Posted by Michael Wechner <mi...@wyona.com>.
Hi Matt

Thanks very much for your feedback!

According to your links I will try

Collection<BytesRef> terms =new ArrayList<BytesRef>();
terms.add(new BytesRef(classification1));
terms.add(new BytesRef(classification2));
Query filter =new TermInSetQuery(CLASSIFICATION_FIELD, terms);

query =new KnnVectorQuery(VECTOR_FIELD, queryVector, k, filter);

All the best

Michael



Am 31.08.22 um 20:24 schrieb Matt Davis:
> If I understand correctly, I believe you would want to use a TermInSetQuery
> query.  An example usage can be found here
> https://github.com/zuliaio/zuliasearch/blob/main/zulia-server/src/main/java/io/zulia/server/index/ZuliaIndex.java#L398.
>
>
> You can also check out the usage of KnnVectorQuery here:
> https://github.com/zuliaio/zuliasearch/blob/main/zulia-server/src/main/java/io/zulia/server/index/ZuliaIndex.java#L419
> noting that in this case the getPreFilter method a few lines below uses a
> BooleanQuery.Builder.
>
> As noted in TermsInSetQuery (
> https://github.com/apache/lucene/blob/main/lucene/core/src/java/org/apache/lucene/search/TermInSetQuery.java#L62)
> multiple terms could be represented as a boolean query with Occur.SHOULD.
>
> ~Matt
>
> On Wed, Aug 31, 2022 at 11:15 AM Michael Wechner<mi...@wyona.com>
> wrote:
>
>> Hi
>>
>> I am currently filtering a KnnVectorQuery as follows
>>
>> Query filter =new TermQuery(new Term(CLASSIFICATION_FIELD,
>> classification));
>> query =new KnnVectorQuery(VECTOR_FIELD, queryVector, k, filter);
>>
>> but it is not clear to me how I can filter for multiple terms.
>>
>> Should I subclass MultiTermQuery and use as filter, just as I use
>> TermQuery as filter above?
>>
>> Thanks
>>
>> Michael
>>

Re: How to filter KnnVectorQuery with multiple terms?

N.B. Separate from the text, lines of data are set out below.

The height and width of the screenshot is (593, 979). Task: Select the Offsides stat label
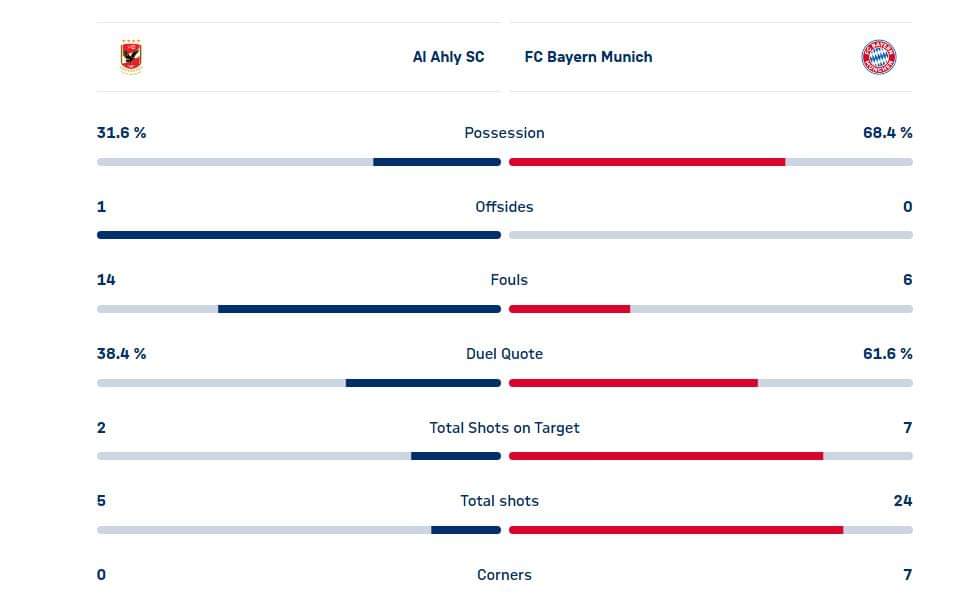tap(504, 207)
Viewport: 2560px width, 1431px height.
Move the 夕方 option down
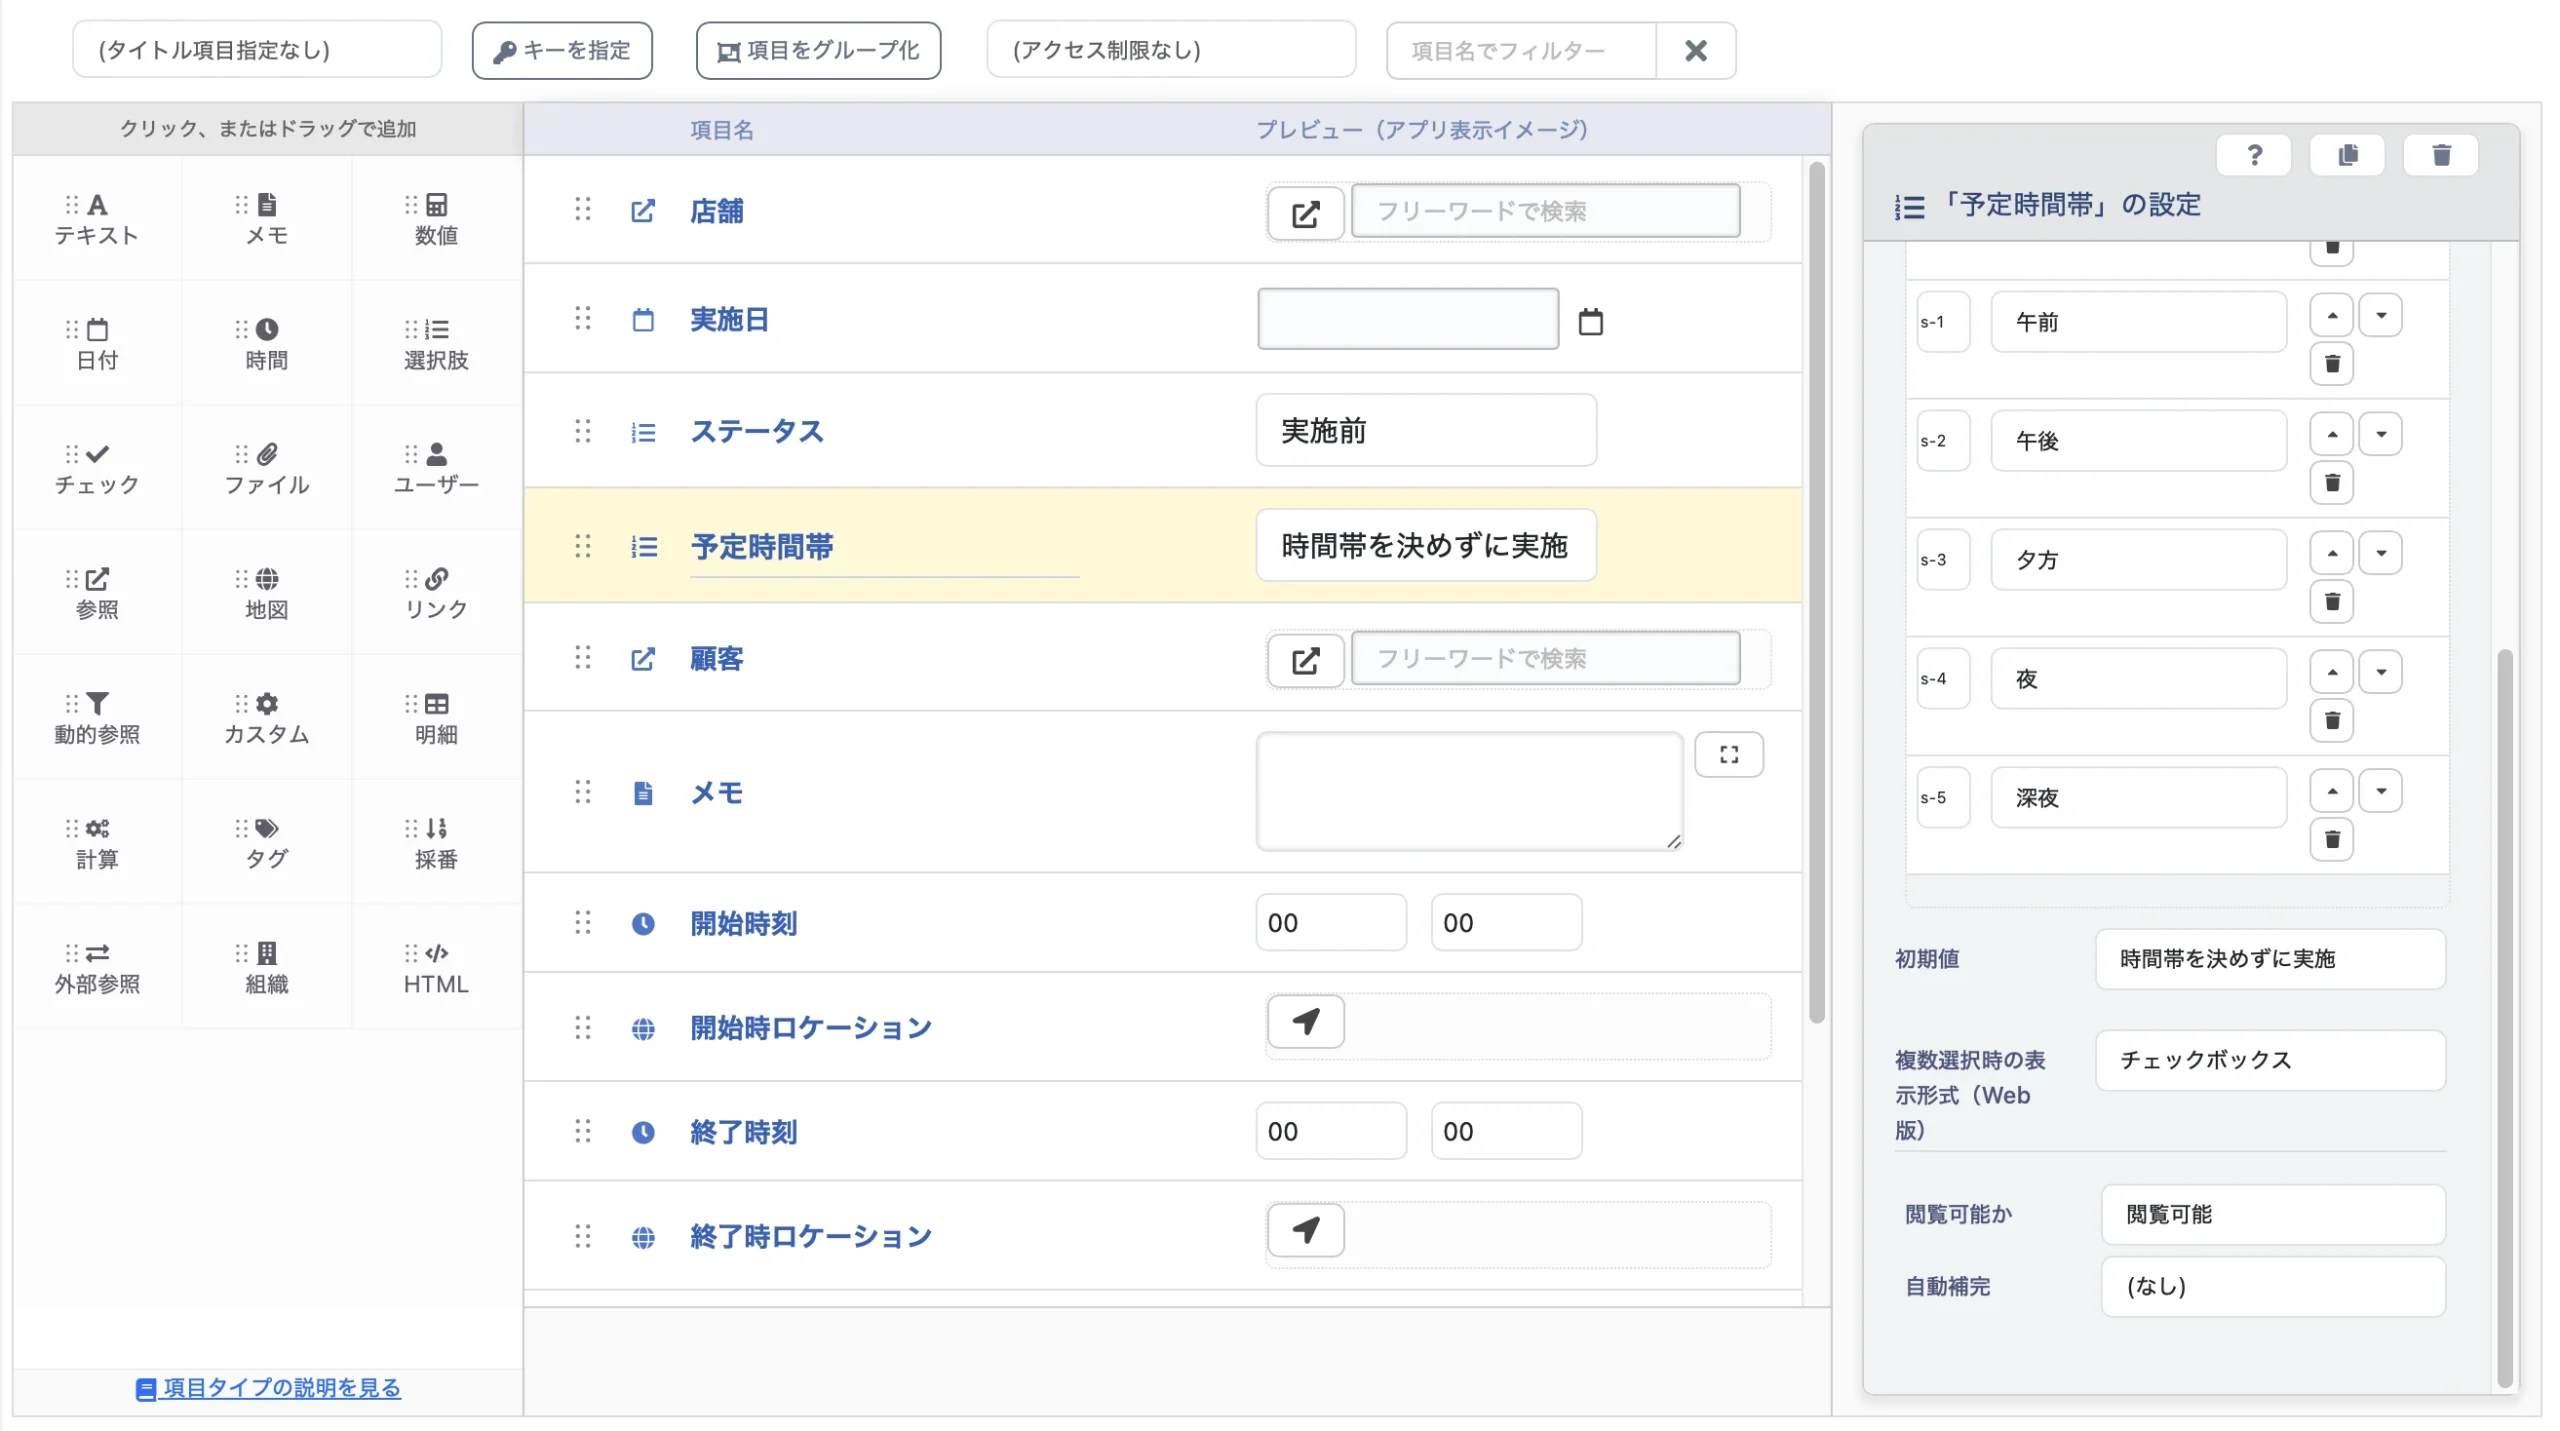pos(2380,554)

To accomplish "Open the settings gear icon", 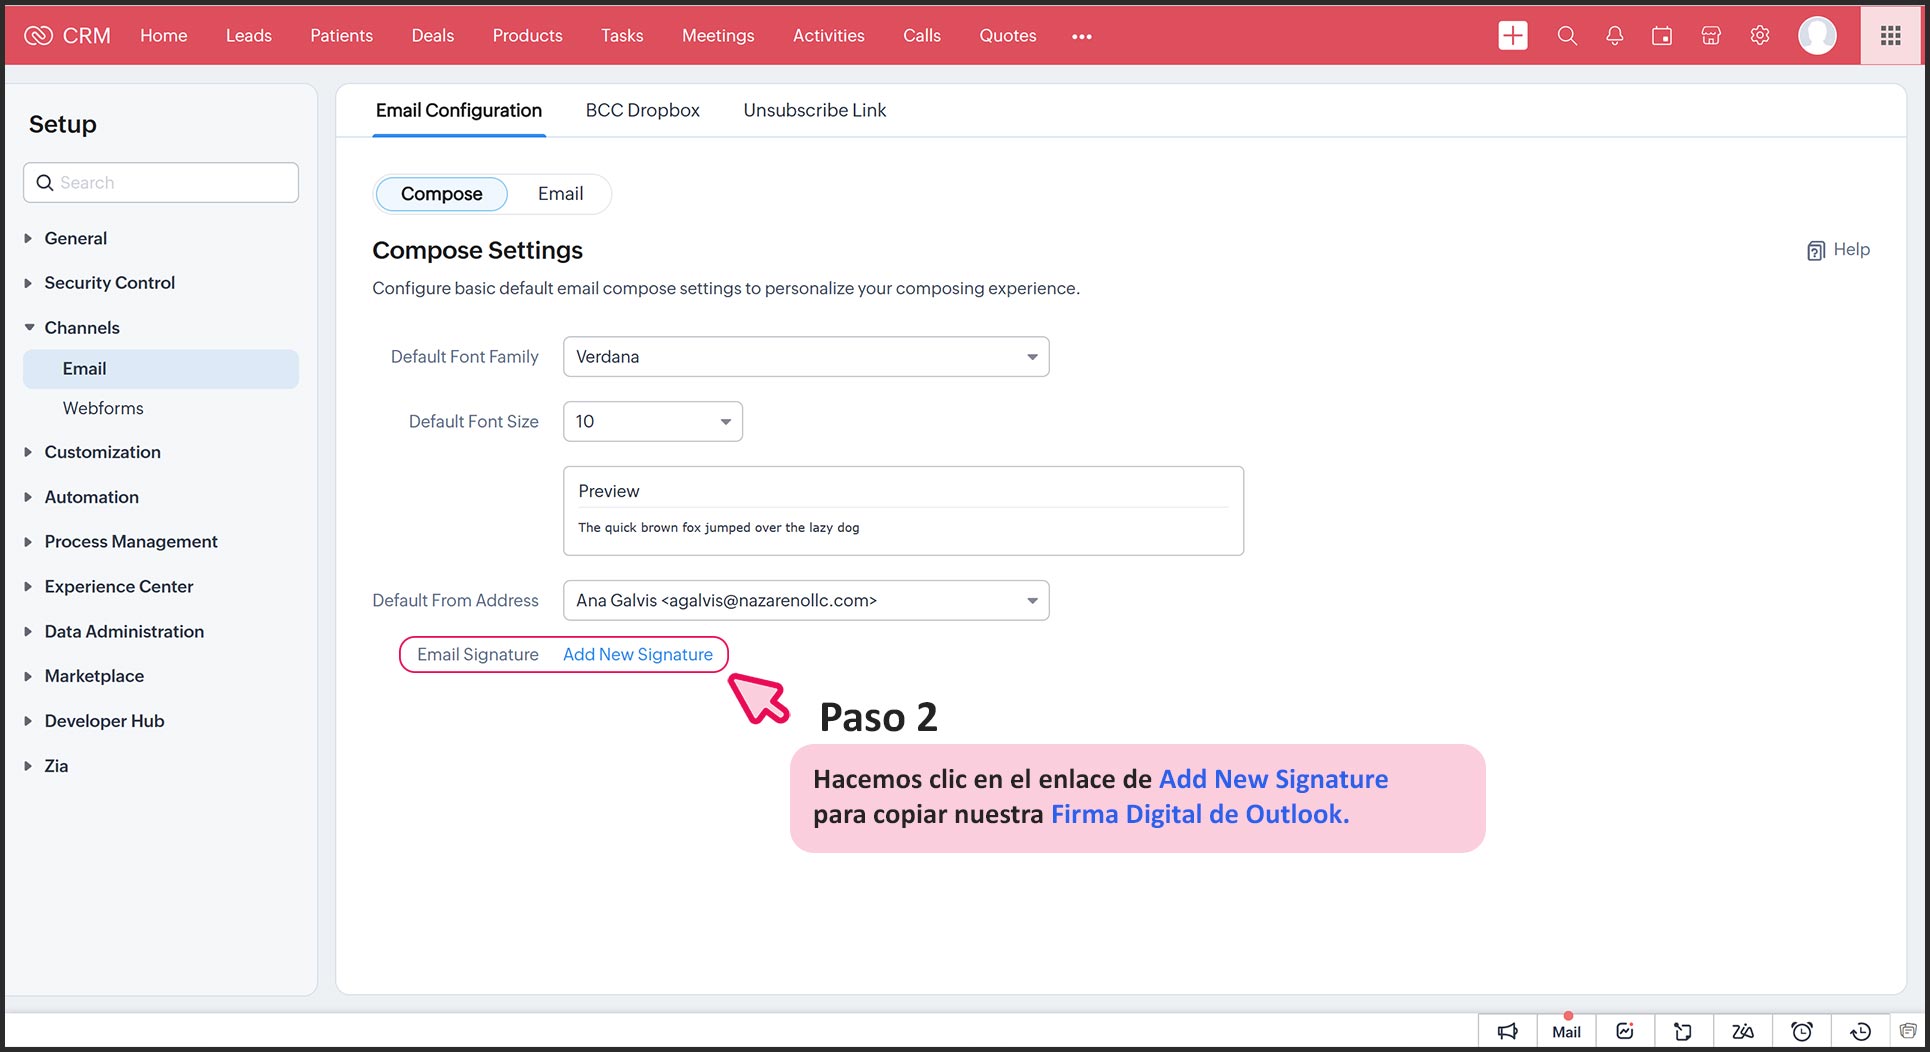I will point(1760,36).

Posted by Matt Davis <kr...@gmail.com>.
If I understand correctly, I believe you would want to use a TermInSetQuery
query.  An example usage can be found here
https://github.com/zuliaio/zuliasearch/blob/main/zulia-server/src/main/java/io/zulia/server/index/ZuliaIndex.java#L398.


You can also check out the usage of KnnVectorQuery here:
https://github.com/zuliaio/zuliasearch/blob/main/zulia-server/src/main/java/io/zulia/server/index/ZuliaIndex.java#L419
noting that in this case the getPreFilter method a few lines below uses a
BooleanQuery.Builder.

As noted in TermsInSetQuery (
https://github.com/apache/lucene/blob/main/lucene/core/src/java/org/apache/lucene/search/TermInSetQuery.java#L62)
multiple terms could be represented as a boolean query with Occur.SHOULD.

~Matt

On Wed, Aug 31, 2022 at 11:15 AM Michael Wechner <mi...@wyona.com>
wrote:

> Hi
>
> I am currently filtering a KnnVectorQuery as follows
>
> Query filter =new TermQuery(new Term(CLASSIFICATION_FIELD,
> classification));
> query =new KnnVectorQuery(VECTOR_FIELD, queryVector, k, filter);
>
> but it is not clear to me how I can filter for multiple terms.
>
> Should I subclass MultiTermQuery and use as filter, just as I use
> TermQuery as filter above?
>
> Thanks
>
> Michael
>